A cidade de São Paulo passou por intensas mudanças nas últimas décadas, que transformaram radicalmente suas características sociais e espaciais e tornaram o tecido urbano muito mais heterogêneo e complexo. A avaliação é dos autores do livro São Paulo: novos percursos e atores (sociedade, cultura e política) publicado pelo Centro de Estudos da Metrópole (CEM). Sediado no Centro Brasileiro de Análises e Planejamento (Cebrap), o CEM é um Centro de Pesquisa, Inovação e Difusão (CEPID) da FAPESP.
O livro teve origem em uma publicação em espanhol organizada por Lúcio Kowarick e Eduardo Marques, pesquisadores do CEM e professores do Departamento de Ciência Política da USP. Intitulada Miradas cruzadas: sociedad, política y cultura, foi publicada em 2011 como parte de uma série sobre cidades latino-americanas editada no Equador pela Organização Latino-Americana e do Caribe de Cidades Históricas (Olacchi, na sigla em espanhol), ligada à Organização das Nações Unidas (ONU).
A incumbência dos editores equatorianos para os pesquisadores brasileiros foi a de organizar um livro que quebrasse tabus da literatura latino-americana sobre cidades brasileiras – especificamente sobre São Paulo –, que perduravam nas últimas quatro décadas.

● Lista de tarefas:
1/ Transcreva fielmente a parte do texto sobre as mudanças em São Paulo que se abre com as palavras que contêm "A incumbência dos" e se fecha com "últimas quatro décadas.".
2/ Prossiga o texto sobre as mudanças em São Paulo a partir do ponto em que ele termina.

● Amostra de dados:
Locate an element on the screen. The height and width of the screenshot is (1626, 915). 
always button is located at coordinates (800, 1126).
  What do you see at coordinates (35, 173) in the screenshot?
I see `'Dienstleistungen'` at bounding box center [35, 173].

● Respostas por tarefa:
1/
A incumbência dos editores equatorianos para os pesquisadores brasileiros foi a de organizar um livro que quebrasse tabus da literatura latino-americana sobre cidades brasileiras – especificamente sobre São Paulo –, que perduravam nas últimas quatro décadas.

2/
Segundo Marques, na década de 1970 São Paulo foi objeto de uma literatura muito eloquente, que resultou em um diagnóstico bastante perspicaz da cidade. Porém, como efeito negativo da força dessa literatura sobre a metrópole paulista, nos anos posteriores se repetiu o mesmo discurso sobre a cidade e o debate sobre ela ficou desatualizado.
“Há uma série de processos que já não estão ocorrendo em São Paulo há muito tempo e se continua com a mesma impressão e diagnóstico sobre a cidade, datados dos anos 1970, que já não fazem muito sentido”, disse Marques à Agência FAPESP.
De acordo com o pesquisador, um dos mitos que havia sobre a cidade na América Latina, mas que já foi incorporado ao debate local, está relacionado aos processos migratórios que se reduziram muito intensamente nas últimas décadas. “Hoje, poucos assuntos relacionados a São Paulo são fortemente impactados pela questão da imigração”, avaliou.
O panorama de São Paulo apresentado pela nova literatura é de uma cidade que cresce pouco, mas continua se expandindo para as periferias, que se tornaram mais heterogêneas, explica Marques.
Por sua vez, o Estado se faz muito mais presente em todas as áreas da cidade, inclusive nas periferias, embora apresentando grandes diferenças de qualidade de suas políticas. E as desigualdades sociais estão se colocando de forma diferente, mais multifacetadas e menos simples de serem compreendidas.
“As desigualdades de acesso às políticas públicas têm se reduzido, embora tenham se recolocado diferenças de qualidade de serviços públicos, e o tecido urbano tenha ficado mais heterogêneo, assumindo uma forma mais complexa do que era anteriormente”, afirmou.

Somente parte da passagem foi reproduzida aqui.